Following the proof-of-concept demonstrations on the F-16 and B-21 SILs, the Air Force is seeking to obtain flight certification for containerized software updates, allowing the mission systems for jets to be updated wirelessly during flight. Aircraft certification standards for software now require extensive validation and verification for every line of software code before they can be installed on a jet on the ground, so the new approach represents a significant change. The Air Force is now seeking to approve the new certification policy and achieve safety-of-flight certification, Chaillan says, but he cannot offer a timeline for completing the process.
Chaillan considers containerization critical to the future of combat aircraft technology. If future fighter and bomber pilots want to stay relevant, they cannot wait for software developers to complete the same level of regression and security testing used today for new updates, he says.
“I don’t think we have a choice,” Chaillan says. “I think if we don’t do it, China and Russia are going to be 20 years ahead. The last 30 years of innovation was driven by hardware. The next 50 [years of innovation] are going to be software-defined. It’s going to be artificial intelligence software that’s going to be able to make decisions before you even have the time to touch the button.”
If flightworthy software containers become reality, Chaillan foresees profound changes for the defense industry. Upon entering U.S. government service after a successful career as a technology entrepreneur in France, Chaillan found the military’s relationship with defense contractors over the rights to software source code backward compared to the commercial industry. The government pays defense companies to develop the source code for an aircraft OFP, but industry keeps the IP rights to the code. Chaillan wants to reverse that approach.
“We paid for the software and yet we didn’t own the IP. That will never happen on the commercial side,” Chaillan says. “On the commercial side, if you go to a company, and you say, ‘I’m going to hire you to build whatever capability, and I’m going to pay 100% of the cost of developing it,’ well, guess what, you better own the IP.”
Defense companies could still make money, but the business model would change. Instead of basing a business case on owning rights to the OFP source code, defense companies could develop new, containerized software applications, Chaillan says. Each application could be licensed by the company to a military, government or even a commercial customer, with fees paid for how often the application is used.

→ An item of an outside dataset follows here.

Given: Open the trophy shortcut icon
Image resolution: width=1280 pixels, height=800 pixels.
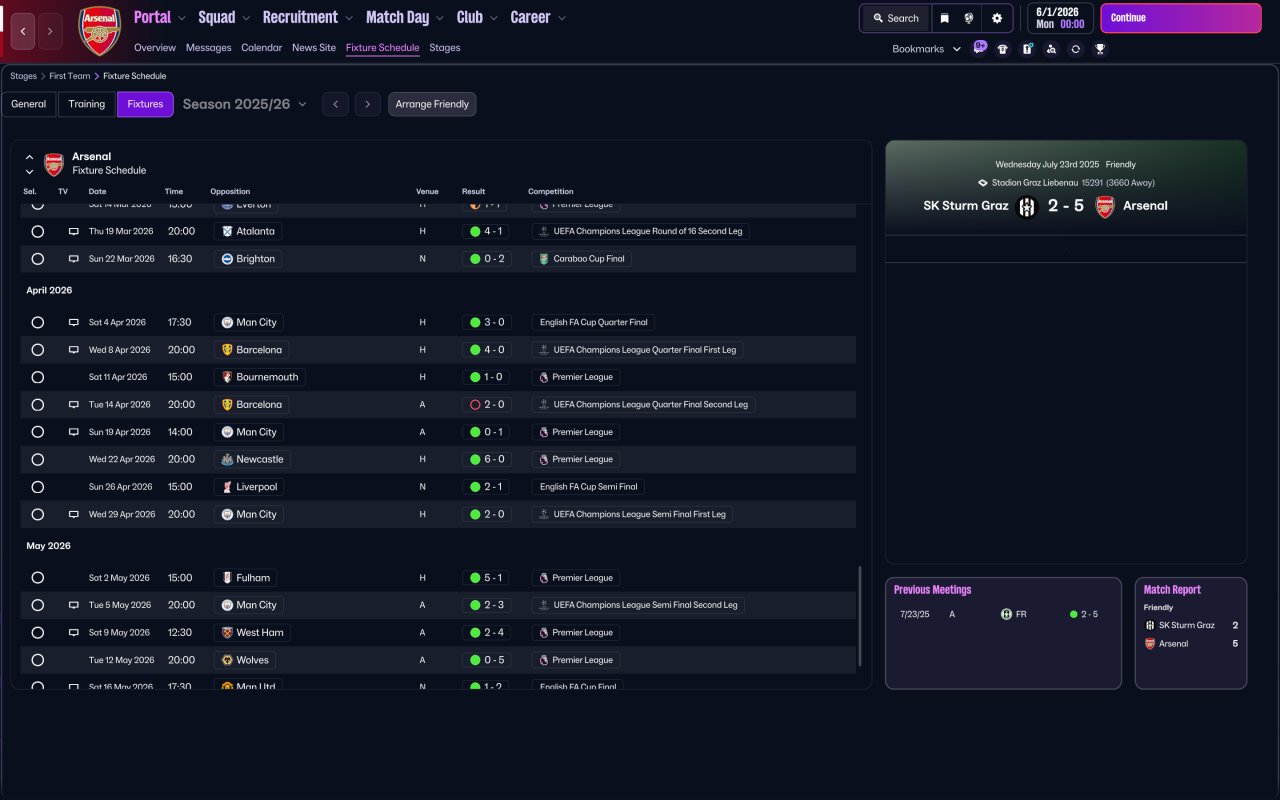Looking at the screenshot, I should click(x=1100, y=49).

“It’s a recurring revenue model,” Chaillan says. “You can sell the same piece of software as a monthly fee or a consumption-based fee.”
As the OMS architecture and software containers replace proprietary OFP source code on military aircraft, the new model also could lower barriers to entry for traditional technology companies to develop new applications for the military. Chaillan acknowledges the transition is likely to take several years.
“It’s not going to happen in a year; it’s going to happen in 10 years,” Chaillan says. “If we don’t do it, we’re going to get behind.”